A SHANNON-BASED US-owned aircraft leasing firm, General Electric Capital Aviation Services, last year paid a dividend of $266 million (€216 million) to its US parent.
Accounts recently lodged with the Companies Office show the Irish firm paid out a dividend of $266 million last November. This follows a dividend payout of $134 million in 2008.
Capital Aviation Services more than tripled its operating profit to $44 million in the 12 months to the end of December last in spite of the company only marginally increasing revenues from $190 million to $191 million during the same period.
A subsidiary of US giant General Electric, Capital Aviation Services is one of a cluster of companies in the Shannon Free Zone engaged in aircraft leasing.

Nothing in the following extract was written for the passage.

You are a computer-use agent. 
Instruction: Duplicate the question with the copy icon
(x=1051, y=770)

The company’s pre-tax profits last year dropped by 31 per cent from $66.2 million to $46.6 million, but this was mainly due to the company recording a once-off profit of $42 million on the sale of a fixed asset in 2008.

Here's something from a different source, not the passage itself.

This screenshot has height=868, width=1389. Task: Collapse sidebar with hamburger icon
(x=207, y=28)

According to the directors, “both the level of business and the year end financial position were satisfactory and the directors expect that the present level of activity will be sustained for the foreseeable future”.
The filings show that the remuneration for the company’s 15 directors last year rose 59.5 per cent, from $6.8 million to $10.8 million.
The directors’ share-based payments increased threefold, from $337,000 to $1.099 million.
Employment in Shannon fell from 220 to 214 last year with staff costs, including executive directors’ pay, dropping from $48.8 million to $47.3 million.
After securing the pre-tax profit of $45 million, the company benefited from $9.5 million in a tax credit.
The company – established in the Shannon Free Zone in 1993 – leases aircraft to more than 230 airlines in 70 countries. Capital Aviation Services is located in the €200 million Westpark business campus.